U.S. Marshals Blu-ray Review

In 1993, THE FUGITIVE starring Harrison Ford came on to the scene and blew audiences away.  Other than the fun action and clever story line, the overall cat and mouse between Dr. Richard Kimble and the U.S. Marshals, led by Tommy Lee Jones, were the real stars.  Even earning Jones a Best Supporting Actor Oscar.  So it is to no surprise that the supporting characters from the first film were able to reprise their roles in the sequel, U.S. MARSHALS.

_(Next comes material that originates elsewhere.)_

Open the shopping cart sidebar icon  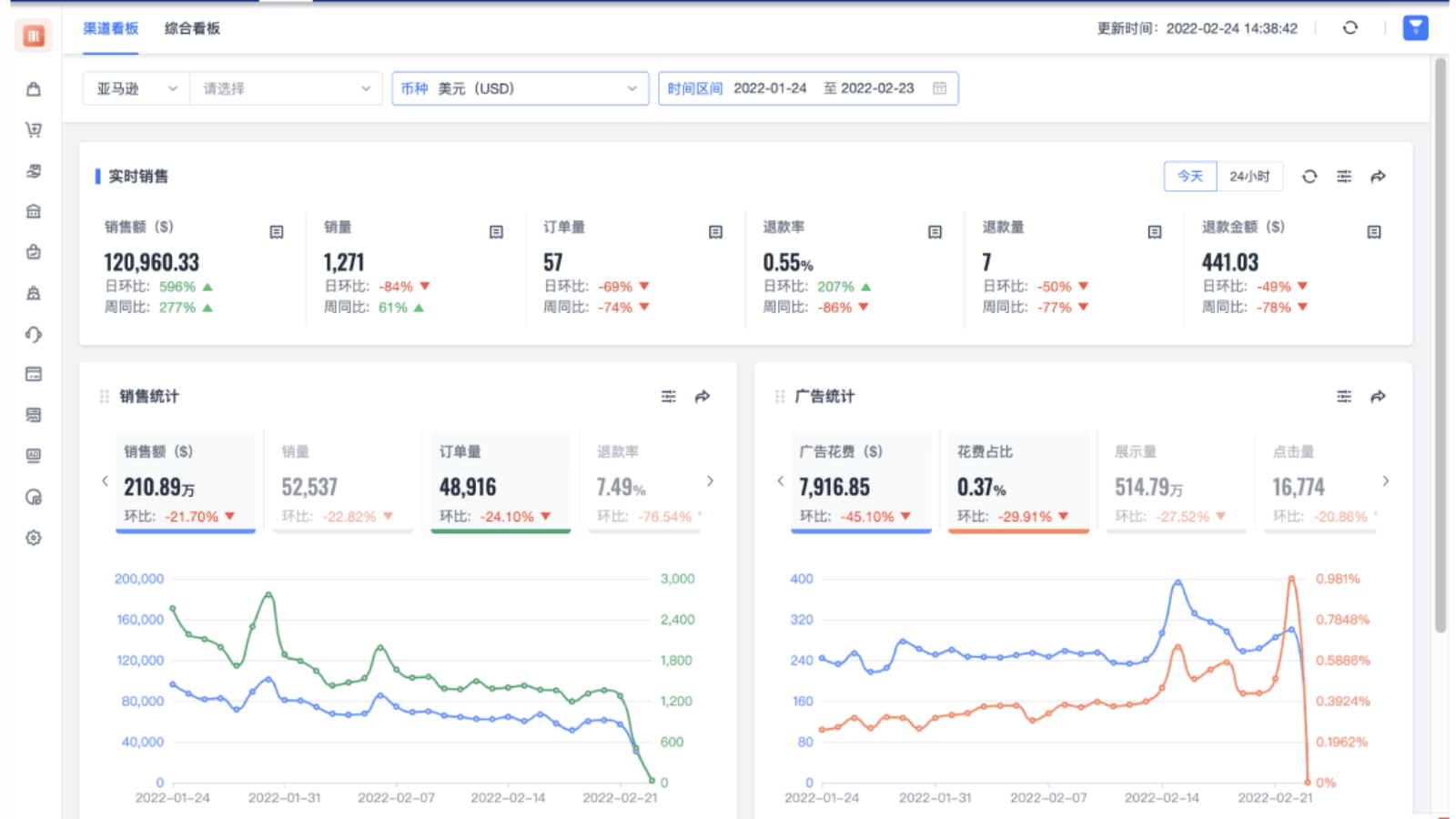click(34, 130)
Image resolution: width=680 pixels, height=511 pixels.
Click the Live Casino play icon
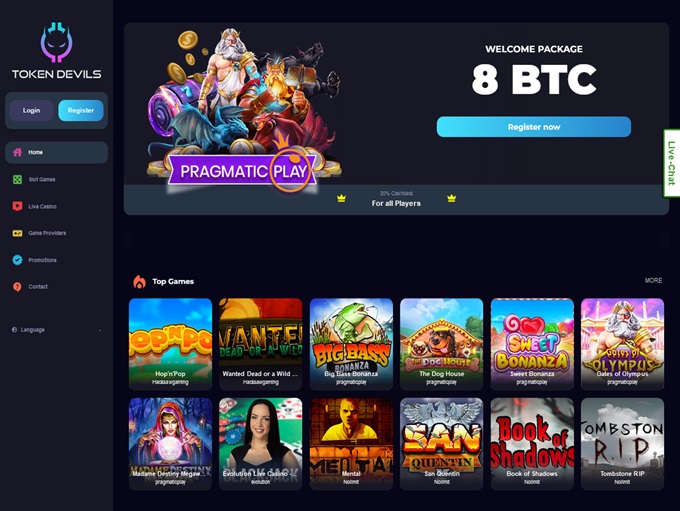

Tommy Lee Jones in U.S. Marshals

Chief Deputy Marshal Samuel Gerard (Tommy Lee Jones) and his team (Joe Pantoliano, Daniel Roebuck, Tom Wood, LaTanya Richardson) are hot on the trail of fugitive Mark Sheridan (Wesley Snipes).  Once again there seems to be some mysteries surrounding the fugitive Sheridan’s level of guiltiness as he is no common criminal.    Much to Gerard’s discretion, Special Agent John Royce (Robert Downey Jr.) is assigned to join the team as the Federal Government has a special interest in the case.  As Sheridan runs he also is trying to clear his name, always staying just enough ahead of the U.S. MARSHALS.

Tommy Lee Jones, Wesley Snipes in U.S. Marshals

U.S. MARSHALS does a great job of capturing the essence of THE FUGITIVE.  To be fair, it’s basically the same story.   Following more from the point of view of the Marshals and with a different skill set for our fugitive, U.S MARSHALS is able to keep a strong energy level with new locations and some creative chase scenes.  Every turn leads to a new discovery or an exciting scenario that keeps the viewer continually interested.

Robert Downey Jr., Tommy Lee Jones in U.S. Marshals

Tommy Lee Jones is definitely the glue that keeps the film together.  And while I’m beginning to think he’s not much of an “out of the box” type of actor, he sure can nail the grouchy, intelligent, directive type.  The rest of his team does a great job as well and it’s a refreshing and welcomed take using a group of law enforcement rather than just one to bring criminals to justice.  Wesley Snipes also does a terrific job with a very understated performance, giving just the right tone and restraint in a hero that is not the lead.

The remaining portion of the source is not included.